▸ **What needs to be done**: Type out every line below exactly as it reads.

▸ **Recorded data**:
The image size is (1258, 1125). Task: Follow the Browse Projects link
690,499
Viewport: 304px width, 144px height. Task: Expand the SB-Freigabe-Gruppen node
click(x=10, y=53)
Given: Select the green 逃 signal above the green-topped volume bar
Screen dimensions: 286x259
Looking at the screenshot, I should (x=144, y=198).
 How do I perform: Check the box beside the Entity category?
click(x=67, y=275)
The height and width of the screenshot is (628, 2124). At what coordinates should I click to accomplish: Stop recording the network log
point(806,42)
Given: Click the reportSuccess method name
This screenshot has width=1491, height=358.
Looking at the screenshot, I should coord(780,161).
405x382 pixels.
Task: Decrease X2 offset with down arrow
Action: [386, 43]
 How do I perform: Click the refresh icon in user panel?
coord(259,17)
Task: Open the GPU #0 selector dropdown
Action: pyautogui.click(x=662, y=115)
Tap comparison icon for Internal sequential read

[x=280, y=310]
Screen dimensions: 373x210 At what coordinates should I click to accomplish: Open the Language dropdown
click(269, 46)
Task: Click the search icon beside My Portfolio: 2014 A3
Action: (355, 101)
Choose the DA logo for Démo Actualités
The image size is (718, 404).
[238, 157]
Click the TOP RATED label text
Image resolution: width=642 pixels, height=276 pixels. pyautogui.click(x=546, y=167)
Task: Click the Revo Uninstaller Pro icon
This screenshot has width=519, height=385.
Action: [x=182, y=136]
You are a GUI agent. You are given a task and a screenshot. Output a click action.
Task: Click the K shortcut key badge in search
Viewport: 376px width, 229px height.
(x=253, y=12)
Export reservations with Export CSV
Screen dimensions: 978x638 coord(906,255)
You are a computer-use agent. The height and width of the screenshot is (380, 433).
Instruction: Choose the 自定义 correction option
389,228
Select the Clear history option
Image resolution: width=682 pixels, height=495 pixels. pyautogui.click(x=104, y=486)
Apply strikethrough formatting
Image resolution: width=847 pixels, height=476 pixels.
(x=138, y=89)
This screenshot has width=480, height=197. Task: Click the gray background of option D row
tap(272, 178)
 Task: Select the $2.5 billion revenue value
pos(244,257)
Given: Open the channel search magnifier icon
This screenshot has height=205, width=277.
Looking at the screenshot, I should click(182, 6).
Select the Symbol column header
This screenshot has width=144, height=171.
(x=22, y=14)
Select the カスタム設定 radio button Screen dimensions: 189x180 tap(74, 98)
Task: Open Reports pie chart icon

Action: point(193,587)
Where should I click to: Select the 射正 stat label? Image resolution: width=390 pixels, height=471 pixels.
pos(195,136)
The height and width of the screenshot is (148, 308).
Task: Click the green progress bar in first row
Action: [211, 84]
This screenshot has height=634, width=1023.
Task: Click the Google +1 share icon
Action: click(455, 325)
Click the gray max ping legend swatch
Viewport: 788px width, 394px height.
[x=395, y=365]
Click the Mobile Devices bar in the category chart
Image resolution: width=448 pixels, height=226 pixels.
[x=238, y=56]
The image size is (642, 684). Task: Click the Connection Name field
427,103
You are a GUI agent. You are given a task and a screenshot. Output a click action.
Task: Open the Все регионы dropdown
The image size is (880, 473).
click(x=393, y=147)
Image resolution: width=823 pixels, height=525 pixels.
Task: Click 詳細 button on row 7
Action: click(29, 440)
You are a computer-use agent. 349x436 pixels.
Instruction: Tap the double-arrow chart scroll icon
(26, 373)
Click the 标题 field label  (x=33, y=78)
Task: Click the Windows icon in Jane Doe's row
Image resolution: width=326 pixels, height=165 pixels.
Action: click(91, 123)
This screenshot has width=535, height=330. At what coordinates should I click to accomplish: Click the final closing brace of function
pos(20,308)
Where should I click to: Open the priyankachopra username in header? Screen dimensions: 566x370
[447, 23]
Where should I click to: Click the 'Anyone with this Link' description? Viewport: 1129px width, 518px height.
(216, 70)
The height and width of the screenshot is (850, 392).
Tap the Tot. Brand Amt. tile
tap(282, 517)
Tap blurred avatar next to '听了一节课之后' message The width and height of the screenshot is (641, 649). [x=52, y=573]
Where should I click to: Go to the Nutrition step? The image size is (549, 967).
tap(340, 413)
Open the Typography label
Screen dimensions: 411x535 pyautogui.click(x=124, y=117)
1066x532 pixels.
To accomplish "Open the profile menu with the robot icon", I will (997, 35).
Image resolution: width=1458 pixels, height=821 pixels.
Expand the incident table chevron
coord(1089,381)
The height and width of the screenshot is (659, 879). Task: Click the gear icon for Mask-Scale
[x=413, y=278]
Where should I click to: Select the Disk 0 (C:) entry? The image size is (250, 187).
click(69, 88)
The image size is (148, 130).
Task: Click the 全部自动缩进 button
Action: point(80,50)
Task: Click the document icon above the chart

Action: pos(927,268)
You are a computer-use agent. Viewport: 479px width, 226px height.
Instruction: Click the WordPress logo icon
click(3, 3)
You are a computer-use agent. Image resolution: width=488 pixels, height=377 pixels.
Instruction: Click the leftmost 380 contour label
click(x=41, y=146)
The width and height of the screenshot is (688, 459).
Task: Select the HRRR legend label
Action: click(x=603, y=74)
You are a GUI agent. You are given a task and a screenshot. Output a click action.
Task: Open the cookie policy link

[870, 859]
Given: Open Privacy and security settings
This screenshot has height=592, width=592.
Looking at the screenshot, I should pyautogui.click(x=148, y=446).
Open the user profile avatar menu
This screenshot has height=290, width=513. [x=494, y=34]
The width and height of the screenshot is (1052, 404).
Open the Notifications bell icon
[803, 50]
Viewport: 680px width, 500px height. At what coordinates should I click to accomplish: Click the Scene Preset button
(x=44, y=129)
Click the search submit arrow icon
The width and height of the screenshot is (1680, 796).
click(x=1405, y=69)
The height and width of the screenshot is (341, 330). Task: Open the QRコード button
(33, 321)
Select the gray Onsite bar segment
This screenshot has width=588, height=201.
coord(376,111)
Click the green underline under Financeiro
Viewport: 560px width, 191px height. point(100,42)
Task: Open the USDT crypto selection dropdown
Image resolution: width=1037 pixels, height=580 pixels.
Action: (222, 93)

▸ **Answer section**:
The image size is (1258, 1125). Task: Follow the Browse Projects link
690,499
Viewport: 304px width, 144px height. Task: Expand the SB-Freigabe-Gruppen node
click(x=10, y=53)
Given: Select the green 逃 signal above the green-topped volume bar
Screen dimensions: 286x259
Looking at the screenshot, I should (x=144, y=198).
 How do I perform: Check the box beside the Entity category?
click(x=67, y=275)
The height and width of the screenshot is (628, 2124). At what coordinates should I click to accomplish: Stop recording the network log
point(806,42)
Given: Click the reportSuccess method name
This screenshot has width=1491, height=358.
Looking at the screenshot, I should coord(780,161).
405x382 pixels.
Task: Decrease X2 offset with down arrow
Action: [386, 43]
 How do I perform: Click the refresh icon in user panel?
coord(259,17)
Task: Open the GPU #0 selector dropdown
Action: pyautogui.click(x=662, y=115)
Tap comparison icon for Internal sequential read

[x=280, y=310]
Screen dimensions: 373x210 At what coordinates should I click to accomplish: Open the Language dropdown
click(269, 46)
Task: Click the search icon beside My Portfolio: 2014 A3
Action: (355, 101)
Choose the DA logo for Démo Actualités
The image size is (718, 404).
[238, 157]
Click the TOP RATED label text
Image resolution: width=642 pixels, height=276 pixels. pyautogui.click(x=546, y=167)
Task: Click the Revo Uninstaller Pro icon
This screenshot has width=519, height=385.
Action: [x=182, y=136]
You are a GUI agent. You are given a task and a screenshot. Output a click action.
Task: Click the K shortcut key badge in search
Viewport: 376px width, 229px height.
(x=253, y=12)
Export reservations with Export CSV
Screen dimensions: 978x638 coord(906,255)
You are a computer-use agent. The height and width of the screenshot is (380, 433).
Instruction: Choose the 自定义 correction option
389,228
Select the Clear history option
Image resolution: width=682 pixels, height=495 pixels. pyautogui.click(x=104, y=486)
Apply strikethrough formatting
Image resolution: width=847 pixels, height=476 pixels.
(x=138, y=89)
This screenshot has width=480, height=197. Task: Click the gray background of option D row
tap(272, 178)
 Task: Select the $2.5 billion revenue value
pos(244,257)
Given: Open the channel search magnifier icon
This screenshot has height=205, width=277.
Looking at the screenshot, I should click(182, 6).
Select the Symbol column header
This screenshot has width=144, height=171.
(x=22, y=14)
Select the カスタム設定 radio button Screen dimensions: 189x180 tap(74, 98)
Task: Open Reports pie chart icon

Action: point(193,587)
Where should I click to: Select the 射正 stat label? Image resolution: width=390 pixels, height=471 pixels.
pos(195,136)
The height and width of the screenshot is (148, 308).
Task: Click the green progress bar in first row
Action: [211, 84]
This screenshot has height=634, width=1023.
Task: Click the Google +1 share icon
Action: click(455, 325)
Click the gray max ping legend swatch
Viewport: 788px width, 394px height.
[x=395, y=365]
Click the Mobile Devices bar in the category chart
Image resolution: width=448 pixels, height=226 pixels.
[x=238, y=56]
The image size is (642, 684). Task: Click the Connection Name field
427,103
You are a GUI agent. You are given a task and a screenshot. Output a click action.
Task: Open the Все регионы dropdown
The image size is (880, 473).
click(x=393, y=147)
Image resolution: width=823 pixels, height=525 pixels.
Task: Click 詳細 button on row 7
Action: click(29, 440)
You are a computer-use agent. 349x436 pixels.
Instruction: Tap the double-arrow chart scroll icon
(26, 373)
Click the 标题 field label  (x=33, y=78)
Task: Click the Windows icon in Jane Doe's row
Image resolution: width=326 pixels, height=165 pixels.
Action: click(91, 123)
This screenshot has width=535, height=330. At what coordinates should I click to accomplish: Click the final closing brace of function
pos(20,308)
Where should I click to: Open the priyankachopra username in header? Screen dimensions: 566x370
[447, 23]
Where should I click to: Click the 'Anyone with this Link' description? Viewport: 1129px width, 518px height.
(216, 70)
The height and width of the screenshot is (850, 392).
Tap the Tot. Brand Amt. tile
tap(282, 517)
Tap blurred avatar next to '听了一节课之后' message The width and height of the screenshot is (641, 649). [x=52, y=573]
Where should I click to: Go to the Nutrition step? The image size is (549, 967).
tap(340, 413)
Open the Typography label
Screen dimensions: 411x535 pyautogui.click(x=124, y=117)
1066x532 pixels.
To accomplish "Open the profile menu with the robot icon", I will (997, 35).
Image resolution: width=1458 pixels, height=821 pixels.
Expand the incident table chevron
coord(1089,381)
The height and width of the screenshot is (659, 879). Task: Click the gear icon for Mask-Scale
[x=413, y=278]
Where should I click to: Select the Disk 0 (C:) entry? The image size is (250, 187).
click(69, 88)
The image size is (148, 130).
Task: Click the 全部自动缩进 button
Action: point(80,50)
Task: Click the document icon above the chart

Action: pos(927,268)
You are a computer-use agent. Viewport: 479px width, 226px height.
Instruction: Click the WordPress logo icon
click(3, 3)
You are a computer-use agent. Image resolution: width=488 pixels, height=377 pixels.
Instruction: Click the leftmost 380 contour label
click(x=41, y=146)
The width and height of the screenshot is (688, 459).
Task: Select the HRRR legend label
Action: click(x=603, y=74)
You are a GUI agent. You are given a task and a screenshot. Output a click action.
Task: Open the cookie policy link

[870, 859]
Given: Open Privacy and security settings
This screenshot has height=592, width=592.
Looking at the screenshot, I should pyautogui.click(x=148, y=446).
Open the user profile avatar menu
This screenshot has height=290, width=513. [x=494, y=34]
The width and height of the screenshot is (1052, 404).
Open the Notifications bell icon
[803, 50]
Viewport: 680px width, 500px height. At what coordinates should I click to accomplish: Click the Scene Preset button
(x=44, y=129)
Click the search submit arrow icon
The width and height of the screenshot is (1680, 796).
click(x=1405, y=69)
The height and width of the screenshot is (341, 330). Task: Open the QRコード button
(33, 321)
Select the gray Onsite bar segment
This screenshot has width=588, height=201.
coord(376,111)
Click the green underline under Financeiro
Viewport: 560px width, 191px height. point(100,42)
Task: Open the USDT crypto selection dropdown
Image resolution: width=1037 pixels, height=580 pixels.
Action: (222, 93)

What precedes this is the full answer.